A rendering of what the area will look like once green infrastructure is implemented, which includes bio-retention infrastructure and planting native vegetation to filter stormwater. Contributed / FB Environmental Associates

Topsham is entering the next phase of its plan to filter out pollution from the Topsham Fair Mall Stream, which includes the installation of a biofiltration system and working with businesses and property owners to implement more environmentally-friendly practices.

The stream surrounds the parking lots and roadways that make up the Topsham Fair Mall property and drains into the Androscoggin River, which flows to Merrymeeting Bay, an important water source for many coastal towns.
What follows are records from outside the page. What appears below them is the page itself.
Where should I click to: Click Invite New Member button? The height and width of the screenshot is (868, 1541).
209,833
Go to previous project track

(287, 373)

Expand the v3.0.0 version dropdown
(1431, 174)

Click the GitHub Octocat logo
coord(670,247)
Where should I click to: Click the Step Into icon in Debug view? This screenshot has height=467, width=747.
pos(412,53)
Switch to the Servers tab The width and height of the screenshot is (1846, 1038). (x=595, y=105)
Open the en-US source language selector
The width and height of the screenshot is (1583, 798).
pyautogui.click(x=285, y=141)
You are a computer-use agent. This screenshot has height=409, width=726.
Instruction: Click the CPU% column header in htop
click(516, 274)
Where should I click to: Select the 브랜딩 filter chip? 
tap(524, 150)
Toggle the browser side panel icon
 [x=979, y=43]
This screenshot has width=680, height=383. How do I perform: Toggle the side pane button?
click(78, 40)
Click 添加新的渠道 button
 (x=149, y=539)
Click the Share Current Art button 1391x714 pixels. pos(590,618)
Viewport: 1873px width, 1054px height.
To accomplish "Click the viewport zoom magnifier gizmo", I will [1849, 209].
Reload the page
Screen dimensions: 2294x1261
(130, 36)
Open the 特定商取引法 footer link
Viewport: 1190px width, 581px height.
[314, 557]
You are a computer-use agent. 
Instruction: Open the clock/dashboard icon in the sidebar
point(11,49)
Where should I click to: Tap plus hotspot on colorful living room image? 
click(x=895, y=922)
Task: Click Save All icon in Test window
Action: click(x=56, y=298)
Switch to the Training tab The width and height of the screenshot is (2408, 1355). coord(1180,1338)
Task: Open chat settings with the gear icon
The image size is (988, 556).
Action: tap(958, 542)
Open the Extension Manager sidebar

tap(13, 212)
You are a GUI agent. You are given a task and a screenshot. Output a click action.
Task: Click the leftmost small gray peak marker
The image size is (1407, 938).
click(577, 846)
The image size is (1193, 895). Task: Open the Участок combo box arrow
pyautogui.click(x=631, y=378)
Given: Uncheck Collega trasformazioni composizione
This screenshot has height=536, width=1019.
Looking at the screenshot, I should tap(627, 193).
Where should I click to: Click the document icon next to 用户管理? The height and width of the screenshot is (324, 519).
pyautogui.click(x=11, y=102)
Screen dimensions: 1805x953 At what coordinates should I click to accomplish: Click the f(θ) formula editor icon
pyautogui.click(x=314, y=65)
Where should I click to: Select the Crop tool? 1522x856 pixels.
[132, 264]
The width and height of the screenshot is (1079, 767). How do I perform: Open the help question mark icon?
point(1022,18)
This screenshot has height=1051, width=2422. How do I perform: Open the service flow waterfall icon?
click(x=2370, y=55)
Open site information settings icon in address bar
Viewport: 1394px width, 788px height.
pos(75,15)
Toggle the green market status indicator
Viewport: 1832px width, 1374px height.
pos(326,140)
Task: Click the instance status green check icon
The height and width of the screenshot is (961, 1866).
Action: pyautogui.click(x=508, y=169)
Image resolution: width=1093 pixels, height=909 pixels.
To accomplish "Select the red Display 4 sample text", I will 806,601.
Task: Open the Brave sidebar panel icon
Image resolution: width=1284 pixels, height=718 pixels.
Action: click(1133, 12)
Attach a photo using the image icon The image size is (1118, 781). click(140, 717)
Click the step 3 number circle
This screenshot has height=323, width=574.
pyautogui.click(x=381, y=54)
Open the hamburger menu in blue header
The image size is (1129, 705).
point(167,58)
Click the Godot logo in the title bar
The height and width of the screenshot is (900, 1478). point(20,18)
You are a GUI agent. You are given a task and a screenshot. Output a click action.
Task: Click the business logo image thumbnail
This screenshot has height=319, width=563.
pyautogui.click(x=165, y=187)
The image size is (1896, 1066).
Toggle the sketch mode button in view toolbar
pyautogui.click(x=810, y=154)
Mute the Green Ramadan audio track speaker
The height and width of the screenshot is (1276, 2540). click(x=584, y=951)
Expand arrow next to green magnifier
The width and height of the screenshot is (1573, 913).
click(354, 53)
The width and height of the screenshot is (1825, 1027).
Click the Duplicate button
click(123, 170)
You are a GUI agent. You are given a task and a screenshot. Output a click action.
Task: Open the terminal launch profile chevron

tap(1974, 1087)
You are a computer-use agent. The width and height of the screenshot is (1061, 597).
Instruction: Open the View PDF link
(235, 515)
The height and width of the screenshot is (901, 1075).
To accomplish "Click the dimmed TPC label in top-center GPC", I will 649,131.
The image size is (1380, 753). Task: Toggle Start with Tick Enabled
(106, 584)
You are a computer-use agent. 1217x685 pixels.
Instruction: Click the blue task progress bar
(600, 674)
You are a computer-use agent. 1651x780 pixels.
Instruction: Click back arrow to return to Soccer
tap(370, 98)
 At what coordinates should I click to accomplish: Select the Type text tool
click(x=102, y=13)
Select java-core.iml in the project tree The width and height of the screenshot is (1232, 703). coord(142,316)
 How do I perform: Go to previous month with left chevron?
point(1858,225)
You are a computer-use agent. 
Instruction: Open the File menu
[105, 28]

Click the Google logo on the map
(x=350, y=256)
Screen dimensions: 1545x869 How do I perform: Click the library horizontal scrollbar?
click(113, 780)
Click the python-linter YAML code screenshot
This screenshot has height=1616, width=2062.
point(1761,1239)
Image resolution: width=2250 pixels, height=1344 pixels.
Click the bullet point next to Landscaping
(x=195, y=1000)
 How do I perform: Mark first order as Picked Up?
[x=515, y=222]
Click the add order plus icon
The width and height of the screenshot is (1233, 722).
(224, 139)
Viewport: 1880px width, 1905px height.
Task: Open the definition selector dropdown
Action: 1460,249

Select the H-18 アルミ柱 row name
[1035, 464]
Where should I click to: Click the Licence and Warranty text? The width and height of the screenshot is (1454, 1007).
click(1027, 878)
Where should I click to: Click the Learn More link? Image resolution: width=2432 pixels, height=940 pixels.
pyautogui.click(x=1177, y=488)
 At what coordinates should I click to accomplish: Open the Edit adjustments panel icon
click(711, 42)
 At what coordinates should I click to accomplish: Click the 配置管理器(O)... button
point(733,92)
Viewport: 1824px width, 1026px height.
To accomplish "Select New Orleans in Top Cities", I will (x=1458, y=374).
It was identified as being “impaired for aquatic life” by the Maine Department of Environmental Protection, according to a Watershed Management Plan in 2014, due to high chloride levels washing off the nearby pavement.

The town and its consultant, FB Environmental Associates, who drafted the plan, are pursuing “practices that will improve the water quality and climate resiliency,” Mindee Goodrum, project manager for FB Environmental, told The Forecaster this week. The town plans to install a biofiltration system to filter out pollution before it enters the stream.

Techniques will include retaining roof runoff, directing surface runoff from the parking lot into permeable paving, planting native vegetation to filter stormwater, heated sidewalks to melt snow and ice, using brine rather than salt to melt snow and rain barrels to catch stormwater before it enters the ground.

“The town public works (department) is installing a rain garden near the intersection with Monument Place and Topsham Fair Mall, and have a plan drawn up that gives suggestions,” said Topsham Town Planner Skye Siladi.

This would be designed to better absorb rain runoff, reducing the amount of polluted water that could flow into the stream.


“We’re meeting with contractors and businesses to talk about how they do winter management currently, and working with them to come up with adjustments to their practices if needed,” Goodrum said.

The Topsham Fair Mall Stream drains into the Androscoggin River, which flows to Merrymeeting Bay, an important water source for many coastal towns. Contributed / FB Environmental Associates

One challenge to approaching the issue of water quality is that there is no single point of pollution. Much of it stems from winter salting of the nearby pavement and concrete, which then funnels chloride into the stream, Goodrum said. Unnatural surfaces like asphalt and roofing are considered “impervious cover,” which makes up more than 30% of the Topsham Fair Mall stream watershed.

The ideal is closer to 8%, so we’re looking to reduce the impervious cover,” said Goodrum, through “strategies that have benefits to the area.”

“Macroinvertebrate diversity isn’t what you want it to be,” she said, which is how the DEP determined this as an area of concern. Macroinvertebrates are aquatic insects vital to the food chain, and their health tends to signify the health of the overall ecosystem, she said.

Chloride is entering from the groundwater, so there’s a source of chloride into the stream all year long,” said Goodrum. “That’s what’s really the issue for the species that live in the stream.”

The town first began working with FB Environmental Associates to draft the watershed plan in order to determine the best approach to address concerns raised by the DEP. The town’s goal has been to implement this Watershed Management Plan by 2024, and this May the environmental firm released a breakdown of the green infrastructure they plan to install in the area.


“I think a lot of people don’t really realize the stream is there, because it has a forested buffer around it,” Goodrum said.

Last week, the town held a site walk for residents to see the area, understand the issues at hand and present solutions.

In 2022, the town was awarded a roughly $150,000 grant through the Maine DEP Nonpoint Source 319 Program, which will cover this third phase of the plan, with at least two more phases on the horizon. The third phase involves collaborating with public works to install a biofiltration system to treat about 1.5 acres of stormwater, conducting education and outreach on winter management practices, and working with at least two private property owners in the Fair Mall area to install stormwater best management practices on their own properties.

Goodrum encourages nearby private landowners to get involved, as there are still grant funds available for them to do environmental infrastructure for the benefit of the stream.

“It’s a collaborative effort, so it’s been great to work with Topsham and come together to brainstorm how we can improve water quality,” said Goodrum.